Effects of chromium picolinate on reactivity of aortas from spontaneously hypertensive rats (SHR)

Abstract

Chromium picolinate [Cr(Pic)3] is a nutritional supplement promoted as adjuvant therapy for type 2 diabetes. Further, hypertension is a coexisting disorder in type 2 diabetic patients. Although Cr(Pic)3 improves [Ca2+]i recovery in insulin‐treated rat vascular smooth muscle cells, its effects on vascular reactivity remain to be established. Thus possible effects of Cr(Pic)3 on vascular reactivity and blood pressure were assessed using SHR, which also display insulin resistance. Male SHR were fed with diets lacking or containing 10 mg/kg Cr(Pic)3 from 6 to12 weeks of age (n=6/group); blood pressure (BP) was measured prior to isometric tension measurements. The treatment caused a slight (p=0.07) increase in BP. Endothelium‐denuded aortic rings from both groups of rats contracted similarly to norepinephrine and KCl.

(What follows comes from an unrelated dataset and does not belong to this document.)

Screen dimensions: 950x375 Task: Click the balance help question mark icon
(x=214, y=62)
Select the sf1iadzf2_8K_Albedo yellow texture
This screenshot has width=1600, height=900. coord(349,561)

Relaxation of endothelium‐intact aortas from Cr(Pic)3‐treated rats to acetylcholine was enhanced compared to controls. This effect of acetylcholine was inhibited by L‐NAME. Aortas from both control and Cr(Pic)3‐fed SHR relaxed similarly to sodium nitroprusside. In conclusion, Cr(Pic)3 does not alter either the contractile or relaxant properties of the vascular smooth muscle in SHR. However, the treatment improves vascular reactivity in SHR via endothelium‐mediated effects, which may be associated with increased production and/or release of NO. Supported by NIH.